Start of Record set
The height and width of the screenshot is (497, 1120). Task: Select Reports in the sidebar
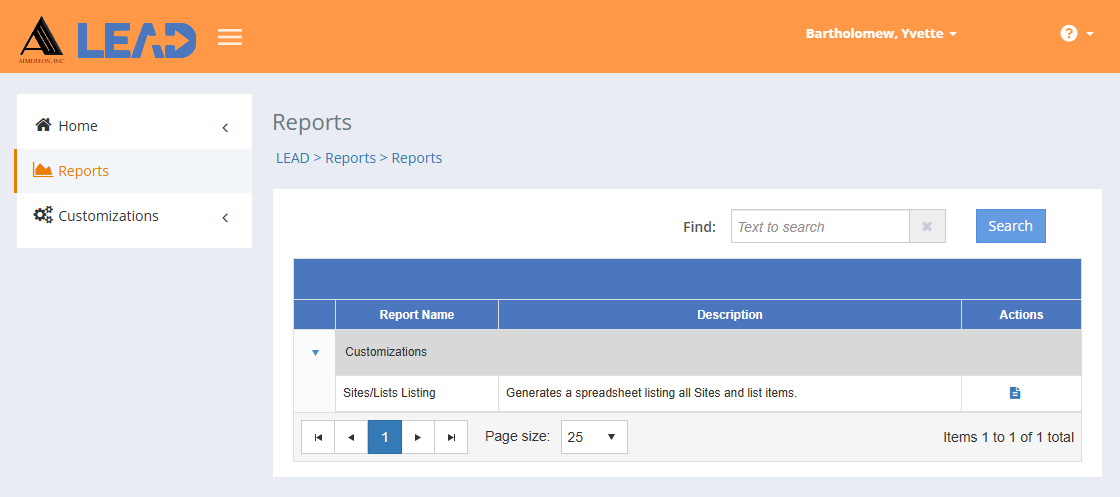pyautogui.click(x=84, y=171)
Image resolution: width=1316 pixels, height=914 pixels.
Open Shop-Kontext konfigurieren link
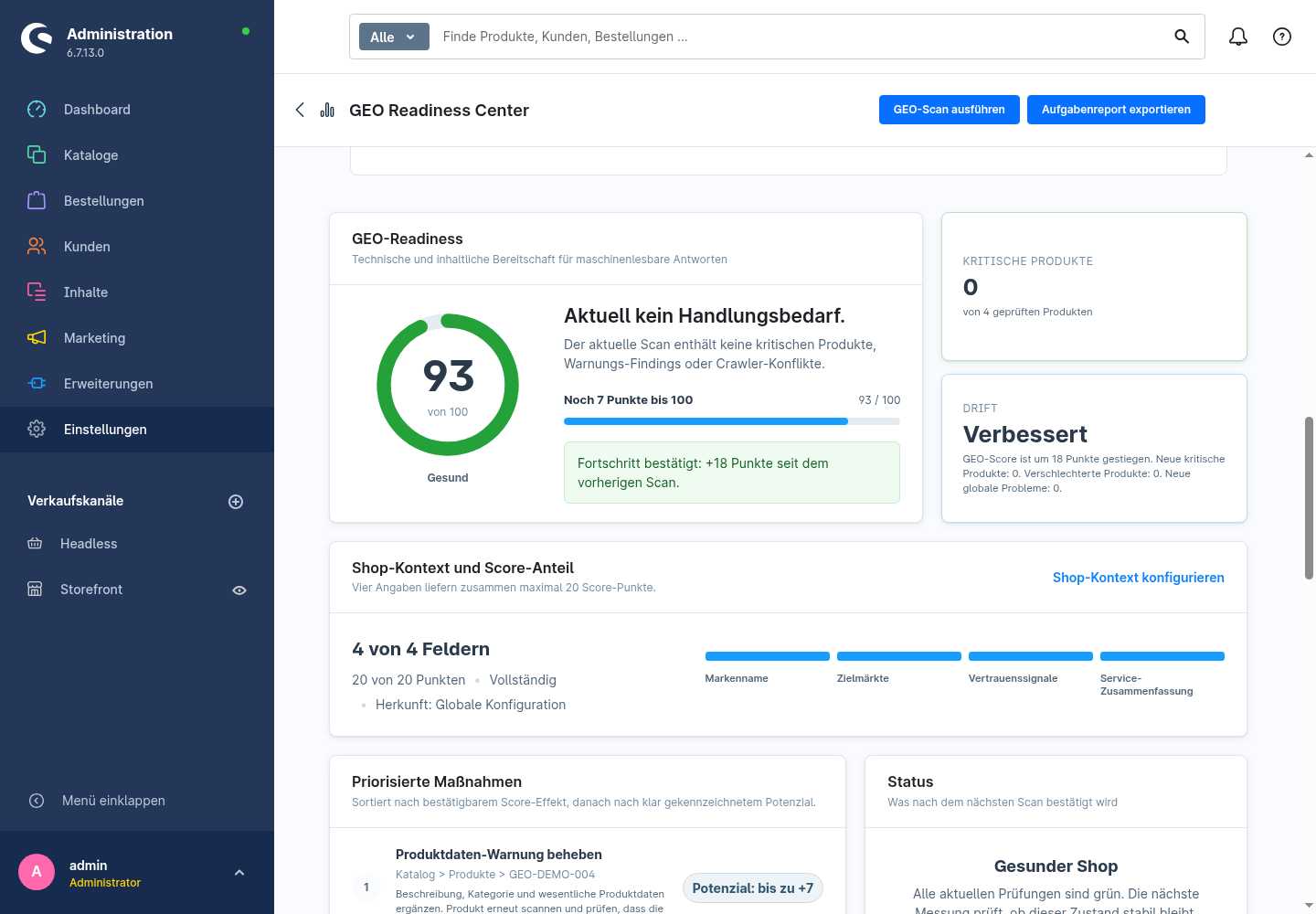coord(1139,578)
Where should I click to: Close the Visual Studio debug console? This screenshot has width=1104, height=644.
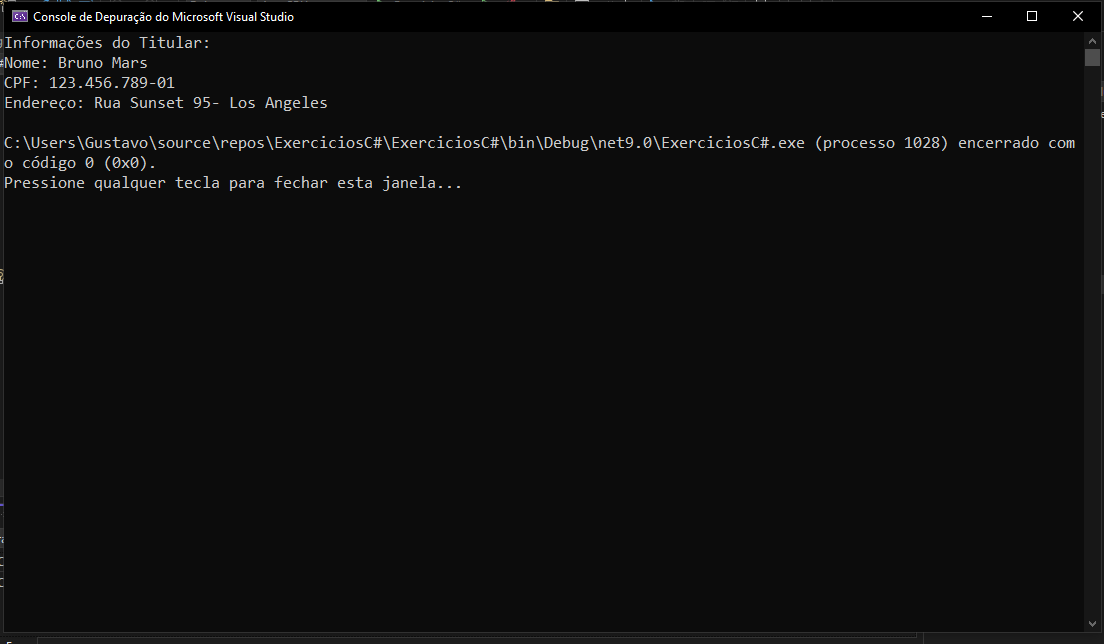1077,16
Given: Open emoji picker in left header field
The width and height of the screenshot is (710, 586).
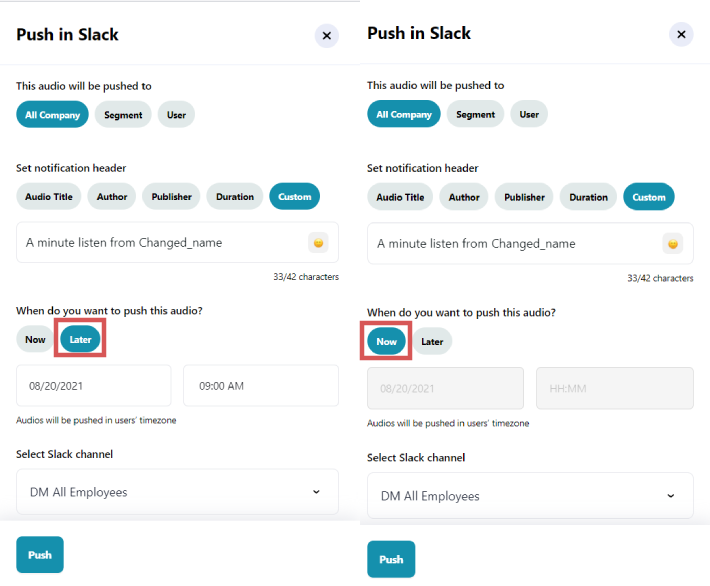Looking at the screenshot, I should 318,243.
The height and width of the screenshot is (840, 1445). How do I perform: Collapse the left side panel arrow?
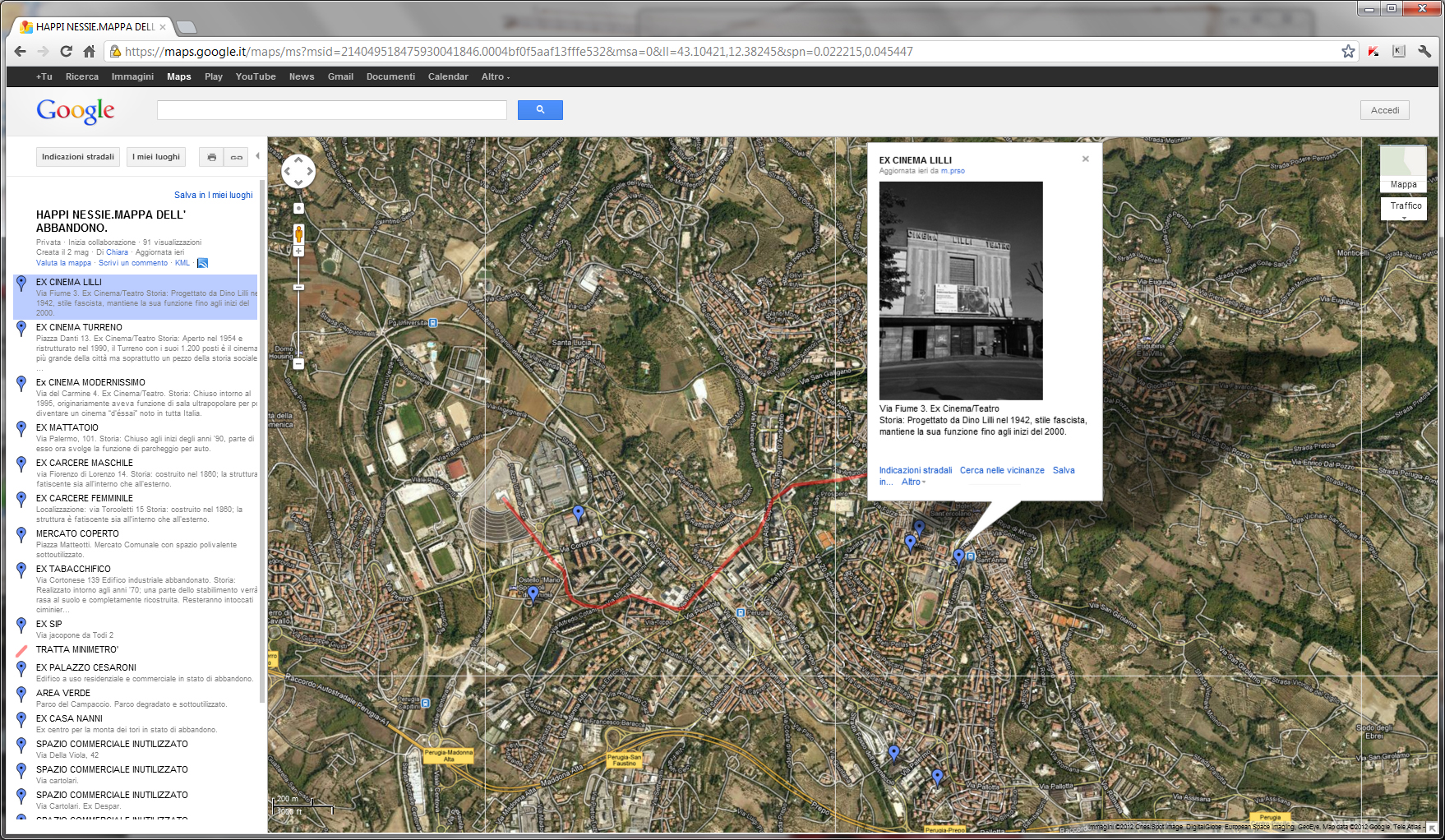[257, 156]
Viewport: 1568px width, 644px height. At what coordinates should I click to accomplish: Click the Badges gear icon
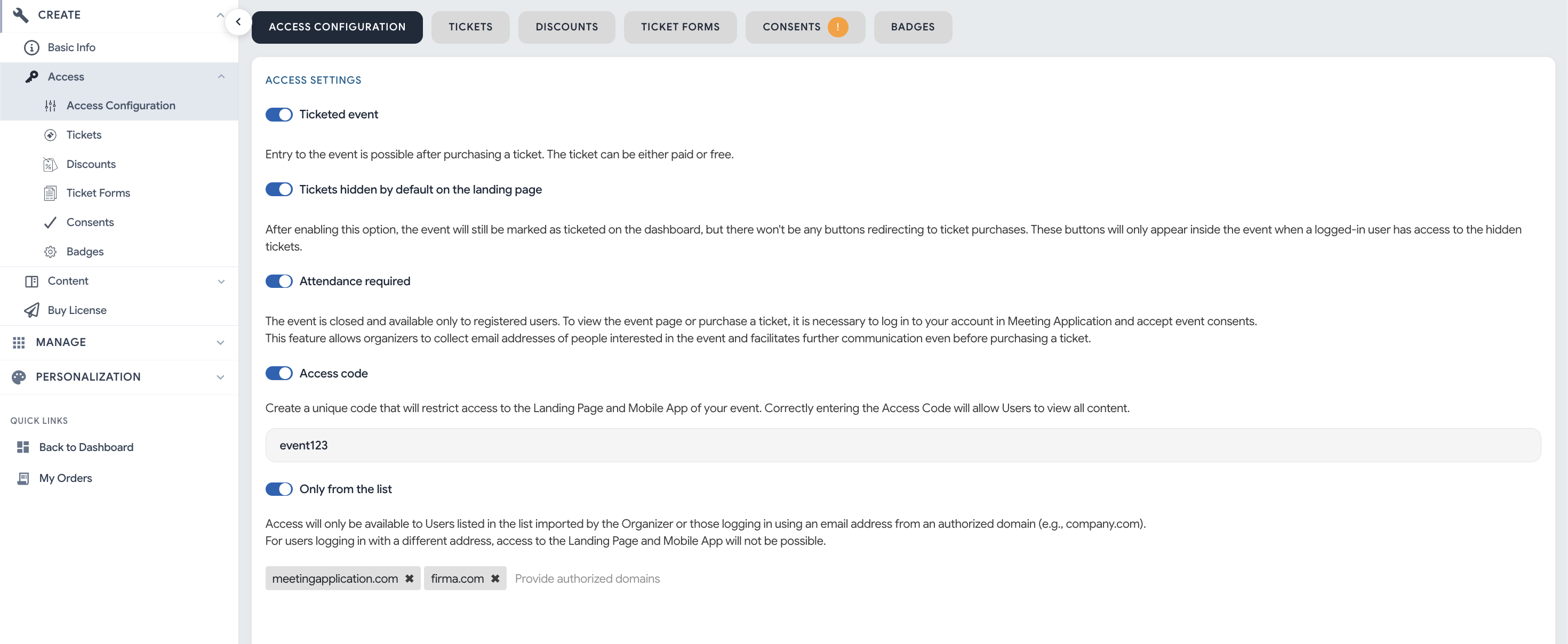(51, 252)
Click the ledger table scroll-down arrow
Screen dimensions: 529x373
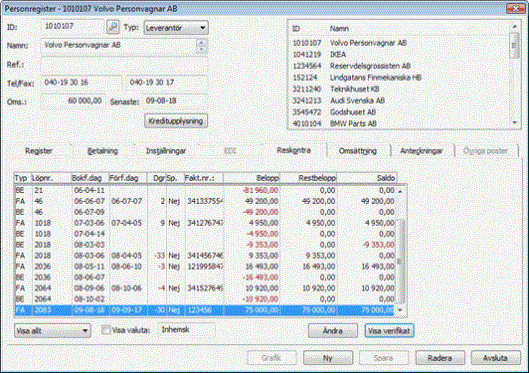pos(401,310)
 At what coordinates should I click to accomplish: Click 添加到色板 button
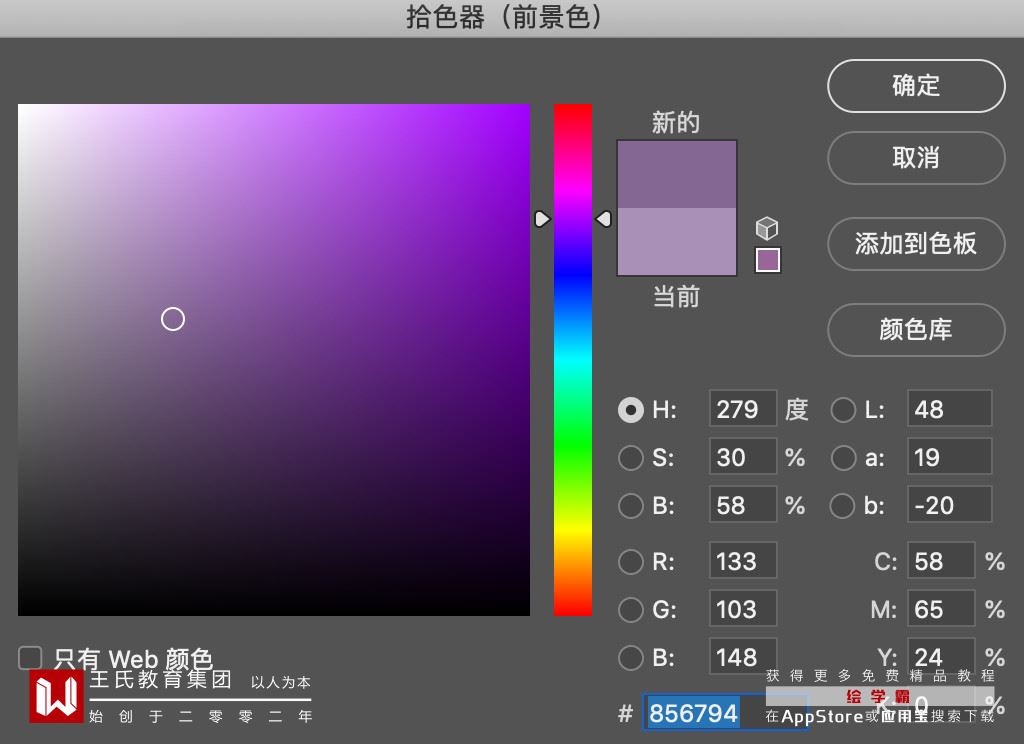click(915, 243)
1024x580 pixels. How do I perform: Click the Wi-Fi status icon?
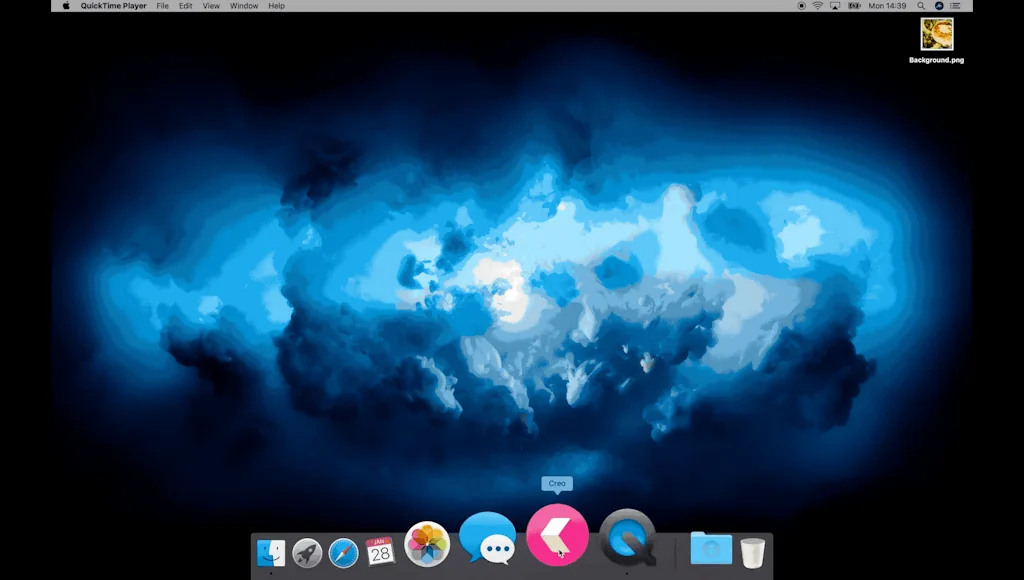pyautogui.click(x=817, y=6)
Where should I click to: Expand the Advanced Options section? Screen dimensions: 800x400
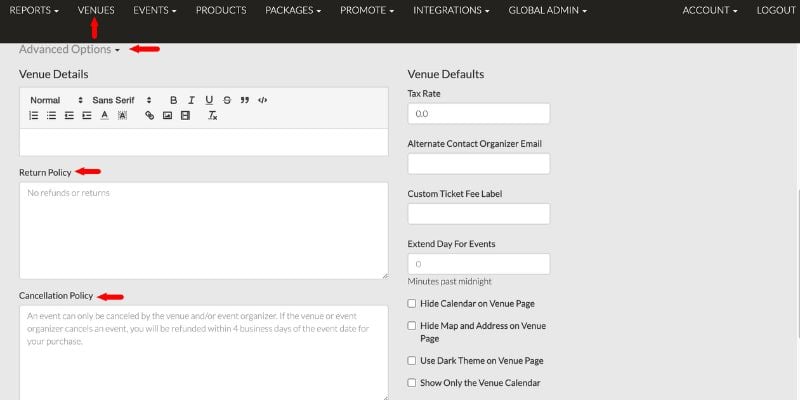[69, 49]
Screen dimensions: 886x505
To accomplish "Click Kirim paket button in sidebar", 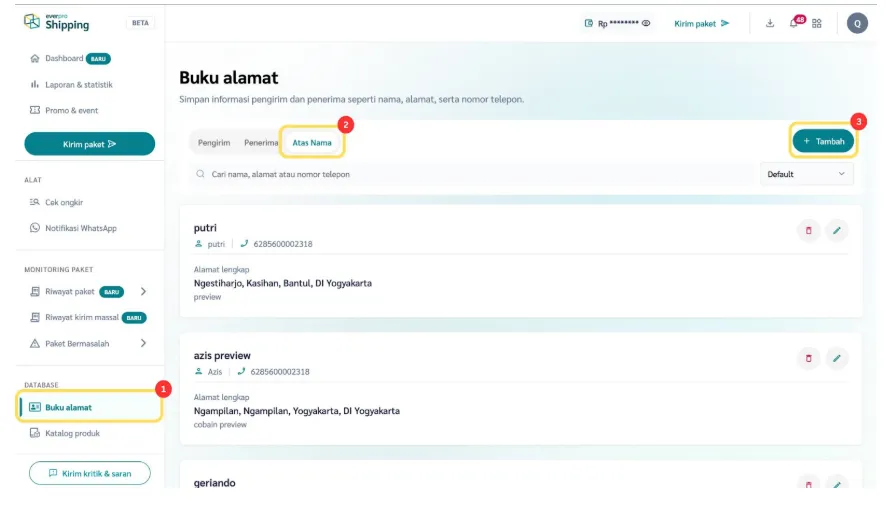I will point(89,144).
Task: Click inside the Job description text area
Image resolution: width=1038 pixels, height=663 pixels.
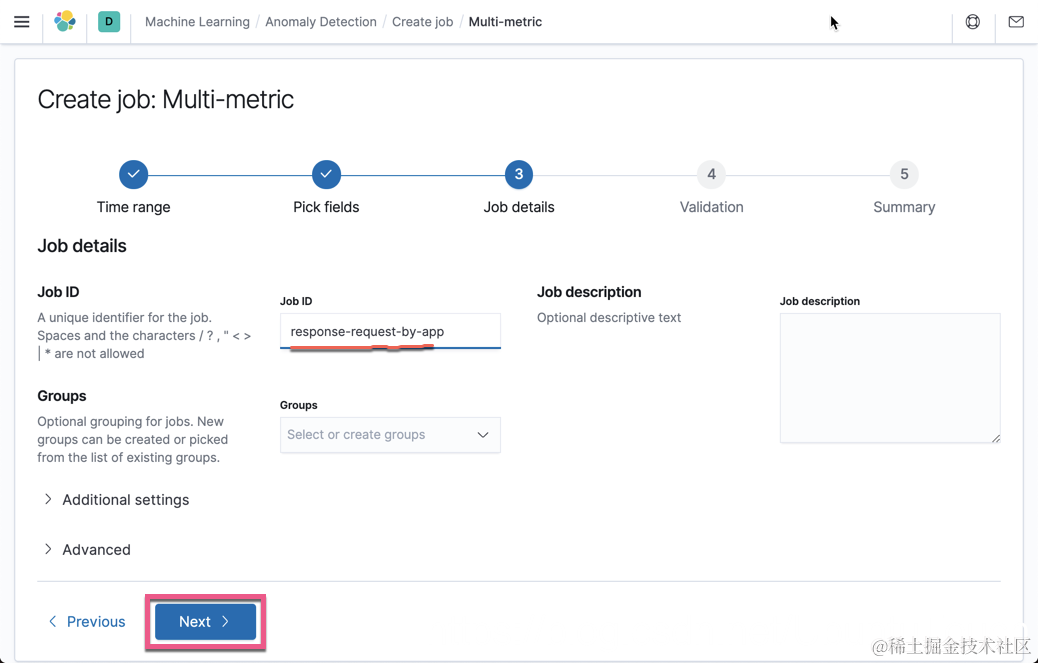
End of Record set
» Problem requirements
Work out how many lines in the data include "Image". Answer with the number only.

» Task solution
2